I was hitting up some really old-school Caedmon's Call, the song is called "Lead of Love." It reminded me of what's true, maybe it'll encourage you today, too:

Looking back at the road so far
The journey's left its share of scars
Mostly from leaving the narrow and straight

Looking back it is clear to me
That a man is more than the sum of his deeds
And how You've made good of this mess I've made
Is a profound mystery

Looking back You know You had to bring me through
All that I was so afraid of
Though I questioned the sky, now I see why
Had to walk the rocks to see the mountain view
Looking back I see the lead of love

Looking back I can finally see (I'd rather have wisdom)
How failures bring humility (than be)
Brings me to my knees (a comfortable fool)
Helps me see my need for Thee

Tuesday, July 07, 2009

The Woman at the Well In Madison

A year ago this time, I came back from a week in Madison brimming with excitement. I had participated with fifteen other IV staff in a week of thinking and dreaming and praying about building healthy, growing chapters.

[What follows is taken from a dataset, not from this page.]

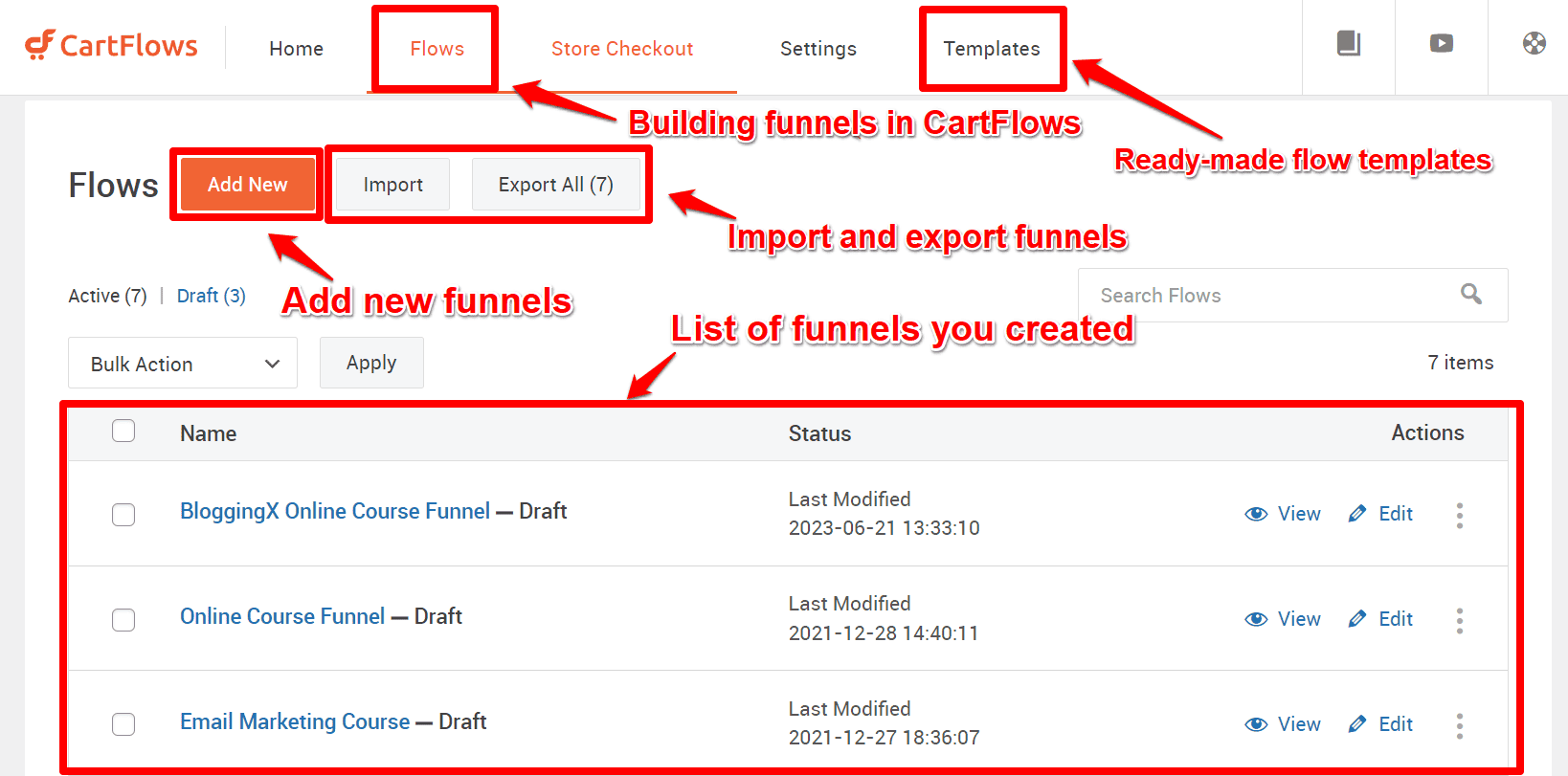
Task: Click the YouTube video tutorials icon
Action: coord(1441,43)
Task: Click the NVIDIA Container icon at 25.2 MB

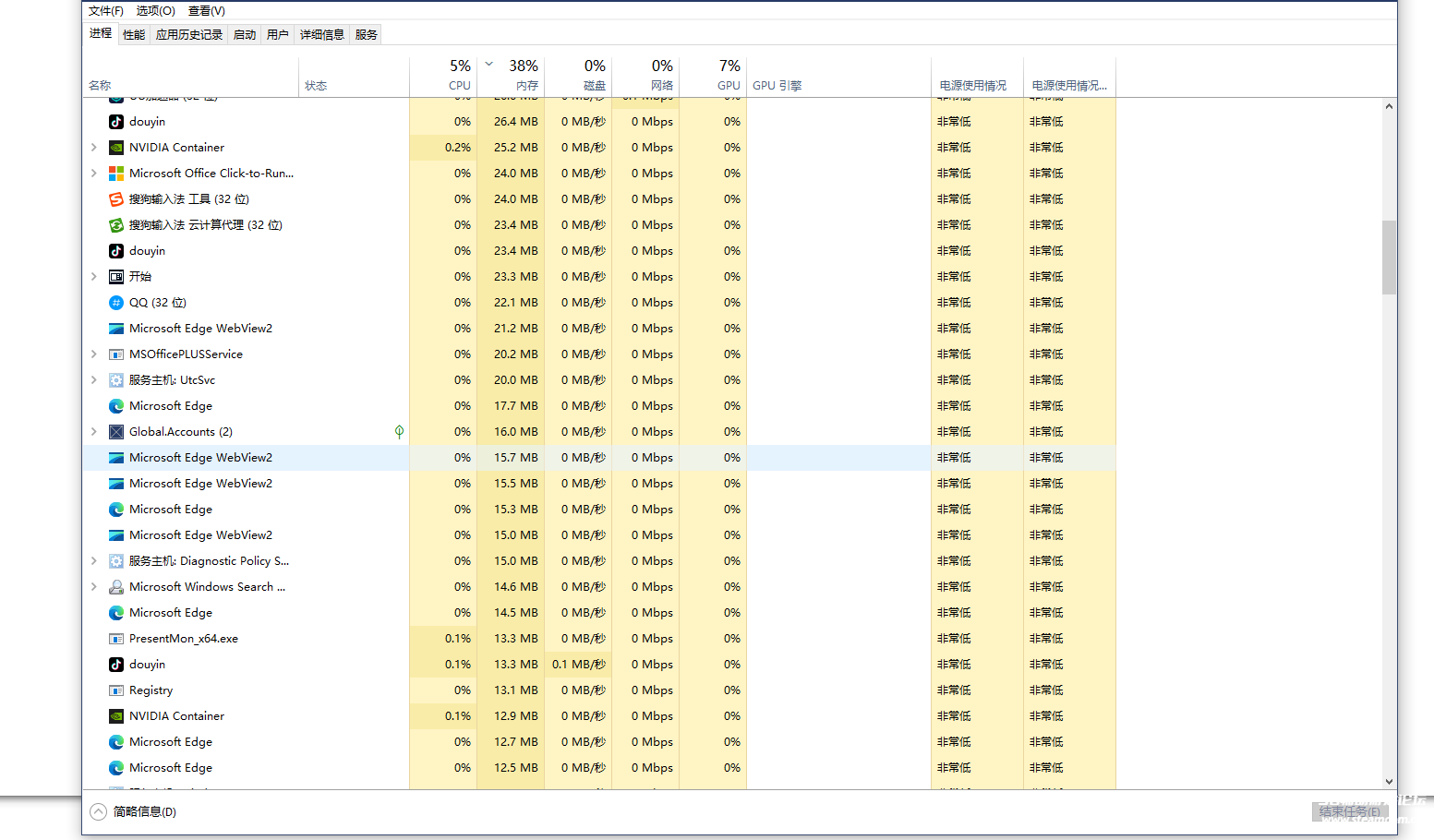Action: coord(116,148)
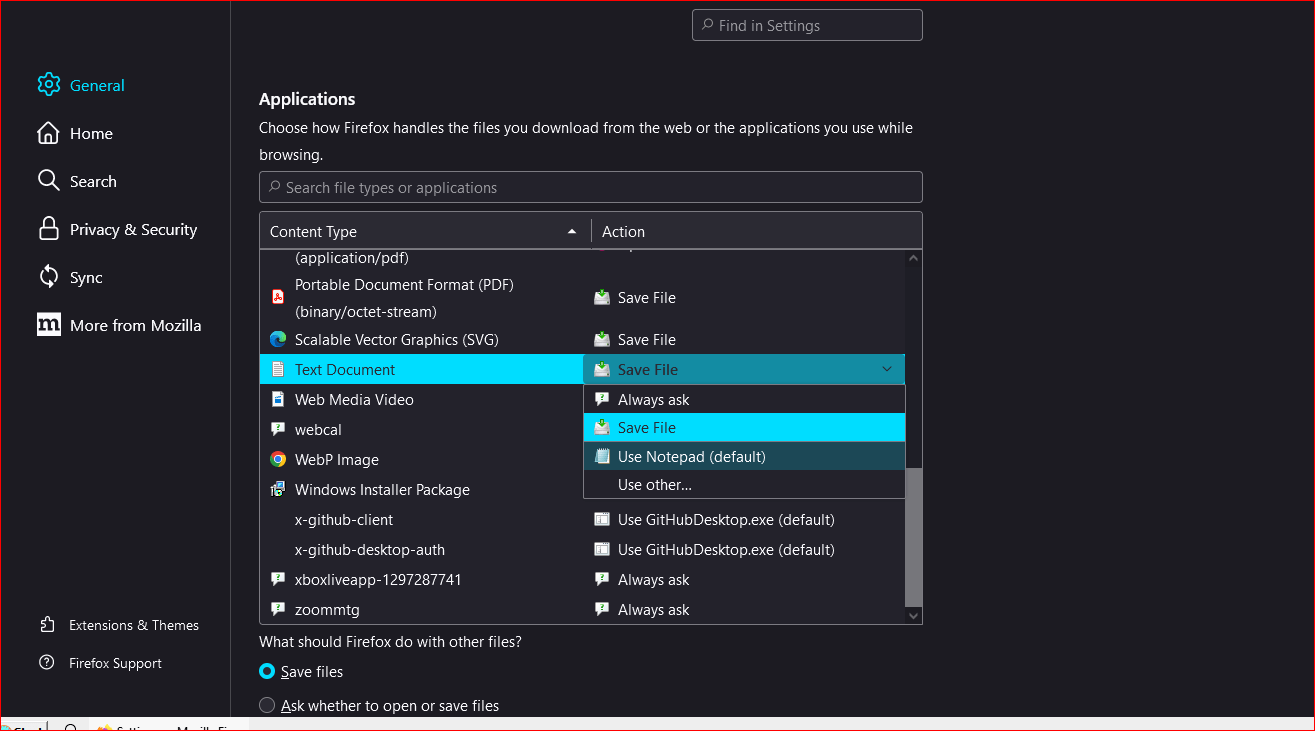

My enthusiasm carried me into the fall...where it was met with a harsh reality that didn't turn out anything like I thought it would. It wasn't all bad. The hardest part of it was what it revealed about my own soul.

So it was with a humble and cautious heart that I returned to Madison last week. I was set to participate in a situation much the same as last year--thinking about healthy growth. I wanted the results to be different. But I wasn't sure what that looked like.

The Scripture that came to mind was John 4, the woman at the well.

In that passage Jesus meets a woman in the heat of the day coming to draw water. In the course of the conversation we get a picture of this woman's checkered past--several husbands, living with someone who's not her husband.

This explains why she's drawing water when all the other women would generally draw water in the cool of the morning or evening. She's avoiding the town social and gossip scene.

So the well is her place of shame. It's her daily reminder that she's made mistakes and is now an outcast as a result. And it's significant that it's here, at this well of her shame, that Jesus meets her.

The well of shame is now the place where she has met "Messiah." Jesus makes one of his most direct and powerful self-identifying statements in all of Scripture that conversation.

And so I prayed that returning to Madison last week, this place that reminded me of my mistakes from the year before, might be a redemptive experience. That the Lord might meet me there.

And he did. I was disciplined in Scripture and prayer going into the week. I was disciplined in Scripture and prayer during the time there.

But most importantly, the Lord was good to meet me, to give perspective. I came back encouraged but not intoxicated, expectant but still recognizing the limits of my own plans.

Several weeks ago I argued that second chances weren't the same thing as true redemption. I still think that's true. But man, it feels good to have them.